Reading passage ->
========================================================================

Hazard maps are the result of two-dimensional hydraulic models, indicating flooded area, flood depths and flood velocities. Return periods were given by Spanish Authority in the framework of DIRECTIVE 2007/60/EC implementation by “Maximum Flow Maps” software, based on a regionalized gauging station study [14].

Flood risk maps shall show the potential adverse consequences associated with flood scenarios, and express, among other things, terms of the indicative numbers of inhabitants potentially affected and the type of economic activity of each area potentially affected. Additionally, economic damage can be estimated.

According to DIRECTIVE 2007/60/EC, these maps serve as a tool for establishing priorities and for making additional technical, economic and political decisions related to flood risk management. Measures to be implemented in the at-risk areas can be prioritized, depending on the results of the cost-benefit analysis. They also allow us to evaluate climate change’s effects. The risk associated with flood events is established based on the vulnerability of the threatened element and the hazard to which it is exposed. The estimation of indicative number of inhabitants potentially affected depends on updated census data. The Spanish Water Authority has also established a methodology to estimate the economic value of flood damage partially based on the PREEMPT project [15,16].

========================================================================

Available data ->
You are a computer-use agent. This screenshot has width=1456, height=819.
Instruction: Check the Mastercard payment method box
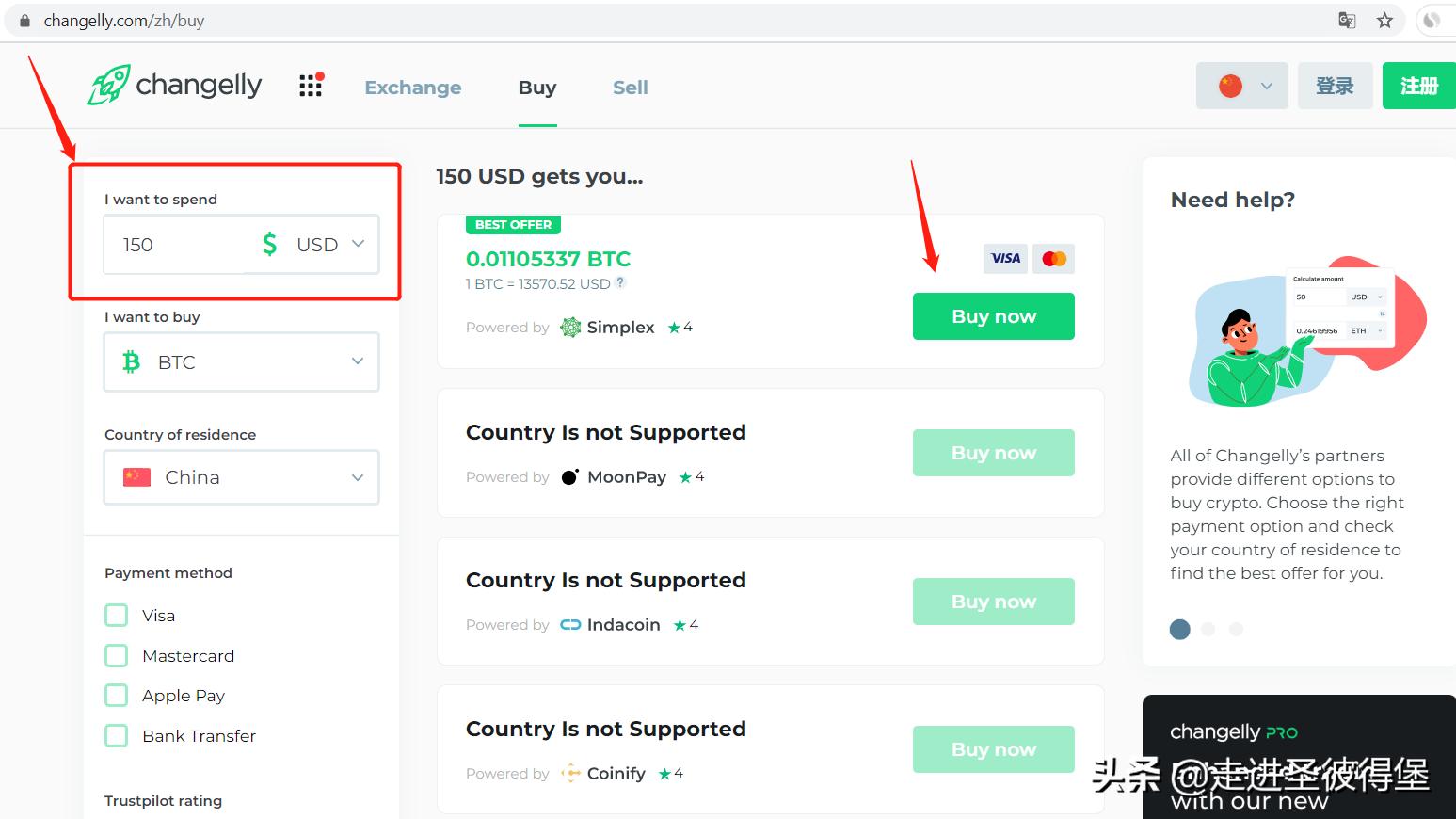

========================================================================

Instructions to follow -> Pick up the passage on flood hazard and risk maps where it stops, and carry it on.

Final answer ->
Finally, a relationship, as shown in

Table 1. Instant (15 minute) flow rate, flood surface, inhabitants potentially affected and economic damage ¹.

Instant Flow Rate (m3/s)	Return Period (years)	Surface (km2)	Inhabitants	Economic Value (€)
138	10	2.783	346	29,194,901
214	100	3.843	982	56,806,383
273	500	4.620	1484	90,791,074

¹ Obtained for overall ES091_HIJ_01_02_04_05_06 potential significant flood risk area, including the Spanish Public Water Domain (RDPH).

, between flow rates for different return periods in Hijar, A203, and hazard and risk maps can be estimated, and subsequently a trend line, as shown in Figure 5, can be fitted:

2.3. Hydrological Model

2.3.1. Hijar Basin Model

A 500 by 500 m grid and daily time resolution distributed hydrological model has been built for the Hijar river basin (Figure 6), with A203 gauging station in Reinosa as the outlet and calibration point, 2014–2016 as the calibration period and 2017–2019 as the validation period.

ASTER® is a distributed hydrological model that calculates streamflow in a river using rainfall, temperature, windspeed and radiation as climate inputs. It has been applied in several countries and implemented by Spanish water authorities as an accurate model in river basins with strong snow phenomena, as in our case study (Hijar catchment) [17,18]. Figure 7 shows the snow–water equivalent for two consecutive days in Hijar model.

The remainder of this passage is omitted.